Basically I need to alter multiple security groups on around 2000 folders. The groups all need to have the same permissions which are ‘Traverse, List Folder, Read Attributes, Read extended attributes and Read permissions’ the permissions also also need to be set only to the folder on which they are applied. So in the GUI I would set Apply To: This folder only. Whilst all groups are named differently, they all have a constant which is that they end with ‘-T’.

So for example on a directory f:\Projects, I would need to identify all subfolders containing groups ending with ‘-T’ and modify the permissions on these groups as stated above.

Do you think this is possible? Or am I being overly optimistic? Any help would be greatly appreciated as it would potentially save me many hours.



Thanks Shayne
by coderaven at 2012-09-12 05:12:21
In the list of permissions you are trying to set it sounds like "ReadAndExecute"

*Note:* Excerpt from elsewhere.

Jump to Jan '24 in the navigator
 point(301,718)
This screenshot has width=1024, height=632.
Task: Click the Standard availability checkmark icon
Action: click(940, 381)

This should get you close, it is ad-hoc so please test!
$Folders = (Get-ChildItem -Path F:\Projects -Recurse | Where-Object {$.Mode -like "d*"})
Foreach ($Folder in $Folders)
{
$acl = Get-Acl -Path $Folder.FullName
foreach ($Access in $acl.Access)
{
if ($
.IdentityReference -like "*-T")
{
$acl.RemoveAccessRule($Access)
$rule = New-Object System.Security.AccessControl.FileSystemAccessRule($Access.IdentityReference,"ReadAndExecute", "None", "None", "Allow")
$acl.AddAccessRule($rule)
}}
Set-Acl -Path $Folder.FullName -AclObject $acl
}


If you are doing 2000 folders I suggest you add in a write-progress in the Foreach Folder loop so see how you are doing.
by lamotta79 at 2012-09-13 04:51:04
Hi thanks for this, it really is very much appreciated.

Just trying to run the script on a test folder but I am receiving the following error even though I have ownership and full control over the folder.

Set-Acl : Attempted to perform an unauthorized operation.
At C:\pstest.ps1:13 char:8
+ Set-Acl <<<< -Path $Folder.FullName -AclObject $acl
+ CategoryInfo : PermissionDenied: (C:\PSTEST\Roche:String) [Set-Acl], UnauthorizedAccessException
+ FullyQualifiedErrorId : System.UnauthorizedAccessException,Microsoft.PowerShell.Commands.SetAclCommand


Any Ideas?

Many Thanks

Shayne
by coderaven at 2012-09-13 09:50:42
It looks like this is a reported bug. Does it happen for all folders or just certain ones?
by DonJ at 2012-09-13 10:34:15
Note that there’s also a WMI-based workaround posted on that bug report page.